Quantifying Macromolecular Conformational Transition Pathways

Abstract

Diverse classes of proteins such as molecular motors, enzymes, and active transmembrane transporters function through large-scale conformational changes. Computer simulations of these conformational transitions are challenging. A range of coarse-grained and biased simulation techniques have been used to generate individual transitions or ensembles of transition pathways but it has been difficult to compare pathways produced by different methods and so to assess their relative strengths. We introduce a comprehensive method (pathway similarity analysis, PSA) for quantitatively characterizing and comparing macromolecular pathways. The Hausdorff and Frechet metrics (known from computational geometry) are used to quantify the degree of similarity between piecewise-linear curves in configuration space. We tested PSA on a toy system to study the effect of temperature fluctuations (path roughness) and dimensionality. We compare a sample of publicly accessible transition pathway simulation servers and our own dynamic importance sampling (DIMS) MD method for the closed-to-open transitions of the apo enzyme adenylate kinase (AdK). PSA was applied to ensembles of hundreds of trajectories of the conformational transitions of the transporter Mhp1 and of AdK and diphtheria toxin, which were produced by DIMS MD and the Geometrical Pathways algorithm.

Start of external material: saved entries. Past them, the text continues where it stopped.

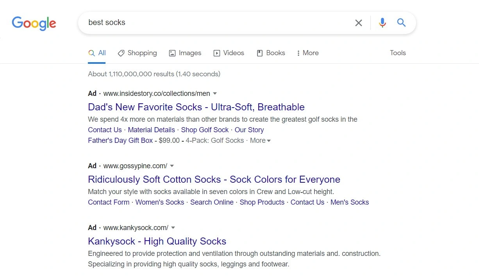
Task: Expand the More menu with three dots
Action: [x=307, y=53]
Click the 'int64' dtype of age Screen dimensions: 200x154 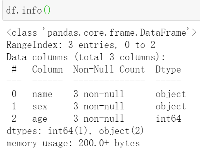169,118
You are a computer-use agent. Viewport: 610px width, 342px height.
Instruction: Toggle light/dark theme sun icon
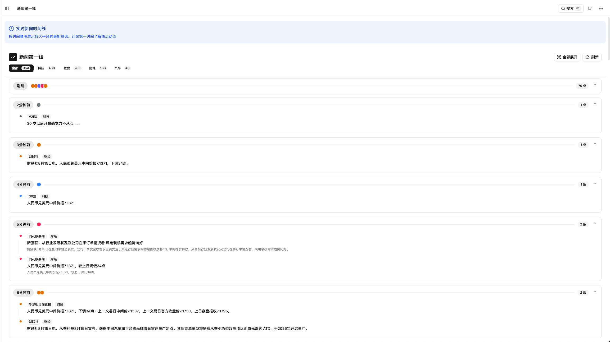click(x=601, y=8)
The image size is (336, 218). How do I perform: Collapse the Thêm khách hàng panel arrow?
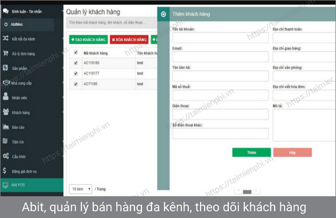pos(163,14)
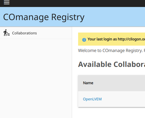Open the hamburger menu in top bar

[x=7, y=2]
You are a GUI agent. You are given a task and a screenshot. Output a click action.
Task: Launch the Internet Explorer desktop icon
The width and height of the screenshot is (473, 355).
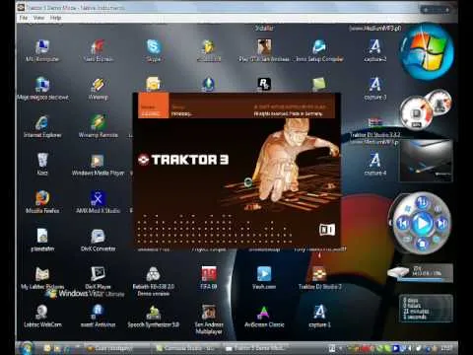[42, 126]
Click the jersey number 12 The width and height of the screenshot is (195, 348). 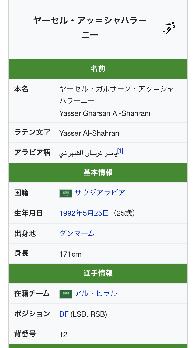coord(63,334)
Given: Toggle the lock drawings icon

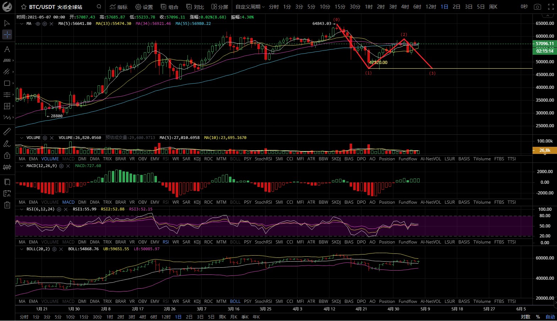Looking at the screenshot, I should 7,155.
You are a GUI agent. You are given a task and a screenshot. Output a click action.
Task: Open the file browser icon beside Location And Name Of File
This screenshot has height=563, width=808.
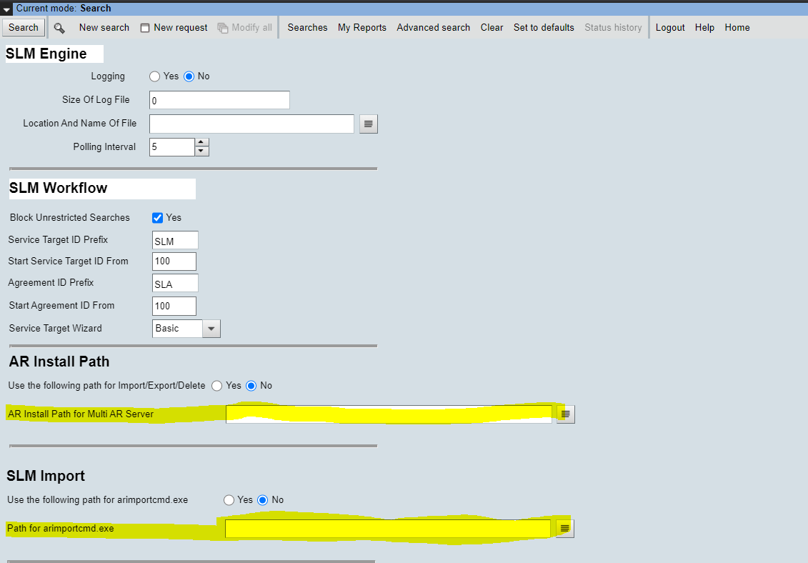[368, 124]
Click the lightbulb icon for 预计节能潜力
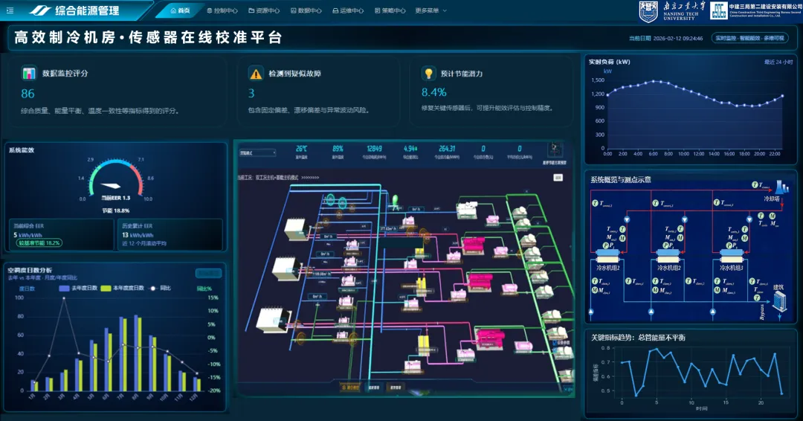803x421 pixels. (428, 74)
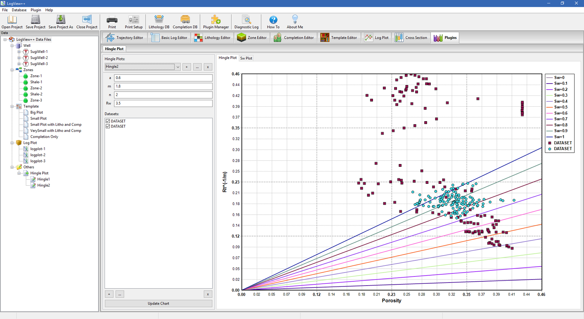Uncheck the first DATASET checkbox

tap(108, 121)
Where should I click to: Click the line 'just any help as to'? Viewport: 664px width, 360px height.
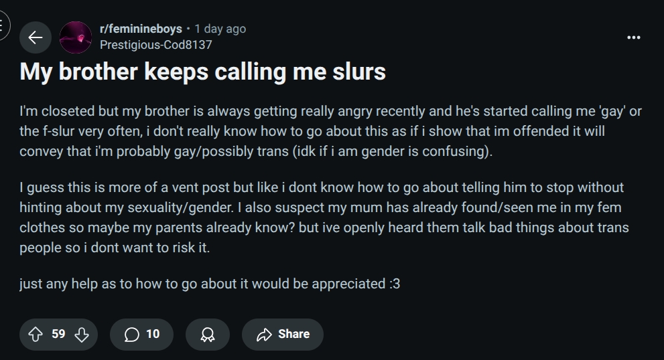point(210,284)
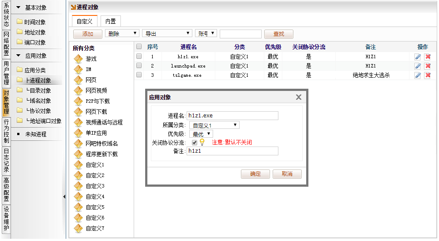The height and width of the screenshot is (241, 439).
Task: Tick the checkbox for h1z1.exe row
Action: [139, 56]
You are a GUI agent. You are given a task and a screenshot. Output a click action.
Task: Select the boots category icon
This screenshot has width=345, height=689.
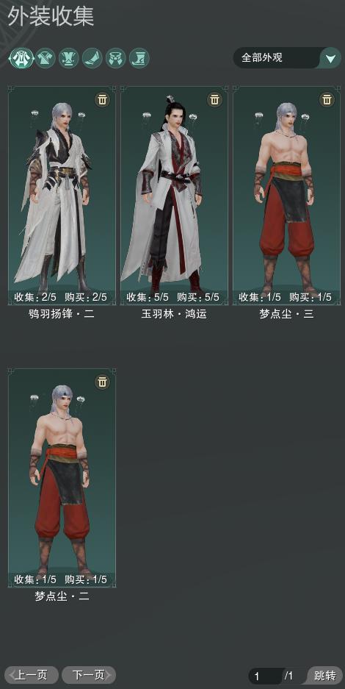pos(139,58)
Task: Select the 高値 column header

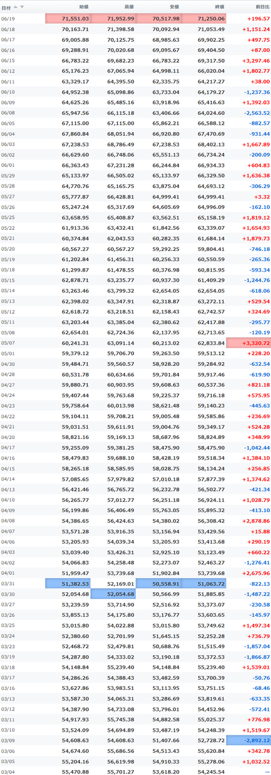Action: (x=129, y=7)
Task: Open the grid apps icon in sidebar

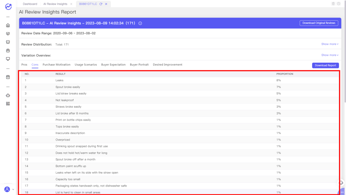Action: (x=8, y=104)
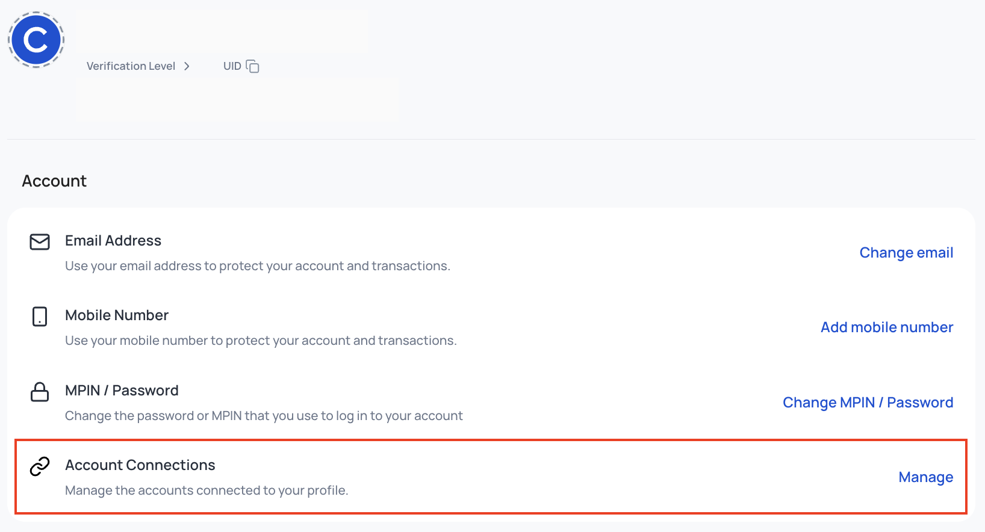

Clustered PSA enabled the selection of a small subset of representative trajectories for further analysis. A strength of PSA is its use of the full information available from the 3N-dimensional configuration space trajectory, without requiring additional specific knowledge about the system. We show how trajectory analysis methods relying on pre-defined collective variables such as native contacts or geometric quantities can be used synergistically with PSA. We discuss the method's potential to enhance our understanding of transition path sampling methods, validate them, and ultimately help guide future research toward deeper physical insights into conformational transitions.